Radiates, Greek god of radiation (Thanks Scarlet.)

Receptacles, Greek god of electricity

Recycles, Greek god of conservation (Thanks Diana.)

Refugees, Greek god of immigration

Relativities, Greek god of spacetime curvature (Once held the rank of General Relativity, but his mother said he was special.) (Thanks Cary.)

Remedies, Greek god of homeopathic medicine

Reticles, Greek god of sighting (Not to be confused with Spectacles, Greek god of vision.) (Also the Greek god of Telrads.)

Rifles, Greek god of firearms (For the NRA members.) (Thanks Scarlet.)

Ripples, Greek god of water waves

Rumbles, Greek god of hunger (Also Greek god of gang fights. Also Greek God of thunder. Thanks Sara.)

Serendipities, Greek got of happy accidents (Thanks David.)

Sleepeeze, Greek god of sleep (Remember those?)

Snorkles, Greek god of snorkeling (Also Greek god of scuba diving. Thanks Ratanjit.)

Spades, Greek god of gardening implements

Species, Greek god of evolution

Speckles, Greek god of high resolution interferometry

Spectacles, Greek god of vision

Spicules, Greek god of chromospheric solar activity (Solar astronomers will get this one!)

Stapes, Greek god of tiny bones (Also known as Ossicles.)

Staples, Greek god of office supplies (Also Greek god of retail office supply stores.)

Stitches, Greek god of emergency medicine (Also known as Sutures.)

Struggles, Greek god of overwhelming tasks (Thanks Wayne.)

Symphonies, Greek god of classical music

Tabernacles, Greek god of churches

Tables, Greek god of furniture (Also Greek god of organized data.) (Thanks Scarlet.) (Also Greek god of civilized dining. Thanks Diana.)

Taxes, Greek god of the IRS (For the Republicans in the audience.) (Thanks Scarlet.)

Telephones, Greek god of long distance communication (Thanks Scarlet.)

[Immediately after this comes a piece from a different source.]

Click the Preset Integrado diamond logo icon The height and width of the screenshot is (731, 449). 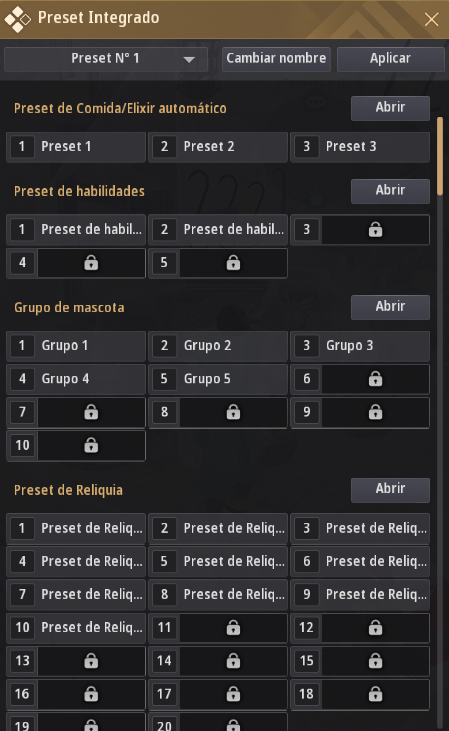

Telescopes, Greek god of long distance observation (Thanks Scarlet.)

Tentacles, Greek god of cephalopods (Also Greek god of octopi. Yes, I know an octopus is a cephalopod so this may be redundant.)

Testicles, Greek god of fertility

Theses, Greek god of graduate school and graduate study

Tickles, Greek god of dermal stimulation (Also Greek god of laughing torture and phalangus humorous.)

Treacles, Greek god of snake bite victims (Thanks Wayne.)

Tumbles, Greek god of gymnastics (Thanks Sara.)

Unicycles, Greek god of one-wheeled transportation

Uncles, Greek god of family

Variables, Greek god of variable stars (Thanks Scarlet.)

Vegetables, Greek god of gardening

Vehicles, Greek god of motorized transportation

Ventricles, Greek god of cardiology

Vesicles, Greek god of semen passages

Vignettes, Greek god of illustrative sketches (Thanks Scarlet.)

Waffles, Greek god of breakfast cakes (a.k.a Pancakes) (Thanks Scarlet.) (Also Greek god of breakfast. Thanks Diana.)

Wavicles, Greek god of modern physics (This one's a stretch, but I think it's valid.)

Wheaties, Greek god of champions

Yankees, Greek god of people who demean Southerners (Thanks Jessica.) (May also be known as Greek god of male masturbation...we're not sure.)

Yerkes, Greek god of observatories (May also be known as the Swedish god of masturbation…we’re not sure.)